It has Tokyo as a key city; it replaces state espionage with corporate espionage; its has a Japanese zaibatsu, whose head has the power to override American laws with one phone call. The hero of the film, Dominick "Dom" Cobb, is mentally unstable. He has difficulty separating reality from virtual worlds. His brain is a bit fried like many of Gibson's heroes. The film is global. After Tokyo, we are in Paris, then Nairobi, then flying across the Atlantic and the continent of North America.

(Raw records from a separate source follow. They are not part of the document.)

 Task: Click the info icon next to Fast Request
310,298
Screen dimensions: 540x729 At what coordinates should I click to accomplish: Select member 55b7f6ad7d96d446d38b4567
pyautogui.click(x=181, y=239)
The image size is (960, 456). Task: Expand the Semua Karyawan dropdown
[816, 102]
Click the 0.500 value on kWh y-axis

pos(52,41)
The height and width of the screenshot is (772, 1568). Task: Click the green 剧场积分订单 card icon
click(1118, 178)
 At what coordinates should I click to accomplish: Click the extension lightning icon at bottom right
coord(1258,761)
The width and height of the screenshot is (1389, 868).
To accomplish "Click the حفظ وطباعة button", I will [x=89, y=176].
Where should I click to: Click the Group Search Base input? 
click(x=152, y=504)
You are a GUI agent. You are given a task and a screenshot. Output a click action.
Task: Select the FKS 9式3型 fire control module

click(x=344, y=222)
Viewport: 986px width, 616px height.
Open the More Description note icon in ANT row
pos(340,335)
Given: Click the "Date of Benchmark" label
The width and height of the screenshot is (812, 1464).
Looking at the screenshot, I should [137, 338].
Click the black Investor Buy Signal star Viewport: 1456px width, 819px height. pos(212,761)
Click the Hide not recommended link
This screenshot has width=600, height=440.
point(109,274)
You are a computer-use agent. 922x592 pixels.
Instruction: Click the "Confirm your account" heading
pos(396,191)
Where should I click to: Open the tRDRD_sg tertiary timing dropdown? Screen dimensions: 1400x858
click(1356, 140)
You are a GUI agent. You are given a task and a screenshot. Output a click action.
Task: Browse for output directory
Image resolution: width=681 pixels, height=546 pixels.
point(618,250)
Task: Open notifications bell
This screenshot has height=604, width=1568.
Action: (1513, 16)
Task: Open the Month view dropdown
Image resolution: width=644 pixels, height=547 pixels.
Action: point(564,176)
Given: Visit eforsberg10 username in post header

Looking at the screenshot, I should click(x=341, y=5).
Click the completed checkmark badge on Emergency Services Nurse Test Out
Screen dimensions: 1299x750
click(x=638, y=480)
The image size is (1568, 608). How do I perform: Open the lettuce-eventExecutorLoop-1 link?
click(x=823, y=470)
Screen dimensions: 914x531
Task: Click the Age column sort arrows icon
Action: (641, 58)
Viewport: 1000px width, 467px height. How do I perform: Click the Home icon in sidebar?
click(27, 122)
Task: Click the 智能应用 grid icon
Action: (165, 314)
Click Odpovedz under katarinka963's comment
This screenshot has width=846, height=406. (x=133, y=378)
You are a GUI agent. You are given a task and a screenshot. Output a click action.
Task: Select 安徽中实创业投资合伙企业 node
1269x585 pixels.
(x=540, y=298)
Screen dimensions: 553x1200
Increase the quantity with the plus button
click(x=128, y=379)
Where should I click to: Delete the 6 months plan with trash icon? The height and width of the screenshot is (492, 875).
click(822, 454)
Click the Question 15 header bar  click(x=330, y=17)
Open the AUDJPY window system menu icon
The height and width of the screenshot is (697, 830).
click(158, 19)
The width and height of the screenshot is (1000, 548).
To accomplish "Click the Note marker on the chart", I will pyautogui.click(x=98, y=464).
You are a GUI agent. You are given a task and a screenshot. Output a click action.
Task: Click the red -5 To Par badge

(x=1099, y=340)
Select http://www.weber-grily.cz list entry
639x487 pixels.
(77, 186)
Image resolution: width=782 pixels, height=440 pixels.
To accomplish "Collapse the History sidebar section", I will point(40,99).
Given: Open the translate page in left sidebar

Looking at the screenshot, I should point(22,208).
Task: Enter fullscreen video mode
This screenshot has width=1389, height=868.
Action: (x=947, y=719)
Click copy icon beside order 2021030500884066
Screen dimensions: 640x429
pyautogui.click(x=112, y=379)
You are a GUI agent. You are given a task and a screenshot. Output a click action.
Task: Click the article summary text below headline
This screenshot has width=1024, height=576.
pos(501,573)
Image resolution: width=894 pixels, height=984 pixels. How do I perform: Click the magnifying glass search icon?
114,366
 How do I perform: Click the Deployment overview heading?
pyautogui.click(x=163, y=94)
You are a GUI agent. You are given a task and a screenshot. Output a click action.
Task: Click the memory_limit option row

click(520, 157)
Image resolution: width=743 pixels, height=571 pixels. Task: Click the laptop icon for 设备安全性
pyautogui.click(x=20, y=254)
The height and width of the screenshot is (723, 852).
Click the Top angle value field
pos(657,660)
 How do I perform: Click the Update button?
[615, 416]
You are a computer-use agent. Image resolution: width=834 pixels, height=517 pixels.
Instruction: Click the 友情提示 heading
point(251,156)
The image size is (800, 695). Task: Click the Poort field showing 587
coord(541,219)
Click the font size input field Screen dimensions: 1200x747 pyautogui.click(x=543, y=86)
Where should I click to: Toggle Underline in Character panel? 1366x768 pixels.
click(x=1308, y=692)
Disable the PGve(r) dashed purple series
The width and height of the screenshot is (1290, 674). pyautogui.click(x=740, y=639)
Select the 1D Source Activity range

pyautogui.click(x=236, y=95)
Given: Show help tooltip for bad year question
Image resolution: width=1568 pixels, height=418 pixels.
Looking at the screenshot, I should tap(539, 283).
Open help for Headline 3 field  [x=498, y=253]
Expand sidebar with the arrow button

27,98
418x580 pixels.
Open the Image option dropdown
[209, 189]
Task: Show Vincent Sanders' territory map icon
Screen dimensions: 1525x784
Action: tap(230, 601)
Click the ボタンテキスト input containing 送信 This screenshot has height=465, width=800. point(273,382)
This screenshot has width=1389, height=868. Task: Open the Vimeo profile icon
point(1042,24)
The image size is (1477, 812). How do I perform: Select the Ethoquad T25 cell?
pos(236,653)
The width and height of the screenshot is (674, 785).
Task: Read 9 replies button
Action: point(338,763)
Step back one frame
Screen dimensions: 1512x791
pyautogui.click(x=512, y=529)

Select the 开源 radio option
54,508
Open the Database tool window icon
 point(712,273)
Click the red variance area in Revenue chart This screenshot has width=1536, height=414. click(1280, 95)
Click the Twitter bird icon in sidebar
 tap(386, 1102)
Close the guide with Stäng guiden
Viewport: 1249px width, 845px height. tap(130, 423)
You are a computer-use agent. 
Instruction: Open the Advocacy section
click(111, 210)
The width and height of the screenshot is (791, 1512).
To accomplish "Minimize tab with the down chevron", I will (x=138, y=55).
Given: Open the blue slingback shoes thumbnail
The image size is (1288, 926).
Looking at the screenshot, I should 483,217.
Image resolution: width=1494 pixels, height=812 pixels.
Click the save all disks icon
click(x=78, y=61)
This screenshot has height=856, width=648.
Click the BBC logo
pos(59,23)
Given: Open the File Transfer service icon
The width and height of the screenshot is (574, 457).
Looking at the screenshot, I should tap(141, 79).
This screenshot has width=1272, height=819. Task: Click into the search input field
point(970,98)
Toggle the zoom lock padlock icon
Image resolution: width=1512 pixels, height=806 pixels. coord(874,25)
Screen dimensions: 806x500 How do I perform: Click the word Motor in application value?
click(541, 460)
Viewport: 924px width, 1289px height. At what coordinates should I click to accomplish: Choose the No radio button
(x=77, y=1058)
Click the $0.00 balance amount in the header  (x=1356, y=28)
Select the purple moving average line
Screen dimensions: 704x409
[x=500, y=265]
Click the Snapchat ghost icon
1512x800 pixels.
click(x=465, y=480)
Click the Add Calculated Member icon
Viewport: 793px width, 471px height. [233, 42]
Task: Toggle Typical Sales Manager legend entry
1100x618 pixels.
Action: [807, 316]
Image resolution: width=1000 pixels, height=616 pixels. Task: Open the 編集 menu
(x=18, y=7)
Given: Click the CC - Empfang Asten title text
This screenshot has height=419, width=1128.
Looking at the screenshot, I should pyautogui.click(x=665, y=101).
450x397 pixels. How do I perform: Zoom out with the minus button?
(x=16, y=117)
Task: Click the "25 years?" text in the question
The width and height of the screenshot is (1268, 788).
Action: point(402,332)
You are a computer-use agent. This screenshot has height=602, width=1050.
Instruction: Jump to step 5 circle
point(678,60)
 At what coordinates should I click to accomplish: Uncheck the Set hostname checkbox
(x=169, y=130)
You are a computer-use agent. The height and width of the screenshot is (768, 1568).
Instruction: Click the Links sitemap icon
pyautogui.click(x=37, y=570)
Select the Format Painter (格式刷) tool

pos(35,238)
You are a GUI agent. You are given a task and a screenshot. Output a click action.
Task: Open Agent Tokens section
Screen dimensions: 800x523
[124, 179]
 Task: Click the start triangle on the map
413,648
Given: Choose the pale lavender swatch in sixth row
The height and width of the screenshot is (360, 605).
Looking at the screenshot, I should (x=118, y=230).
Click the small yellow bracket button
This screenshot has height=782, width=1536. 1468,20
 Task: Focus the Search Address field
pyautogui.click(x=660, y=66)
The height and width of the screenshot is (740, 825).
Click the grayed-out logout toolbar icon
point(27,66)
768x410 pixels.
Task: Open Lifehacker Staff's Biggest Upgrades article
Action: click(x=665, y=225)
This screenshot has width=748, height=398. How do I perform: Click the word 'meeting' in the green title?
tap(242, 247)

However, the film breaks with cyberpunk's preoccupation of Cartesian dualism. Consciousness is not as excessively or exclusively personal/private. There is, in this film, the idea of intersubjectivity, and this is because what is hacked is not computers or websites, but dreams. And this leads me to my final point. Argentinian philosopher and short story writer Jorge Luis Borges once stated that a piece of fiction should only have one magical element, one thing that breaks with the real. Superhero films, of course, do not follow this wisdom, and nor do all fantasy films. But Inception does.

Inception
Inception

The one magical element, or non-existing technology, is a dream sharing device (PASIV) that was, we learn, developed by the military. It is not available to the public. Only those in the highest levels of society have access to it. In this future, the only dreams that matter, the ones worth hacking, flicker and flame in the slumber of the filthy rich. No one wants to visit the dreams of a homeless man, or a middle-class wife.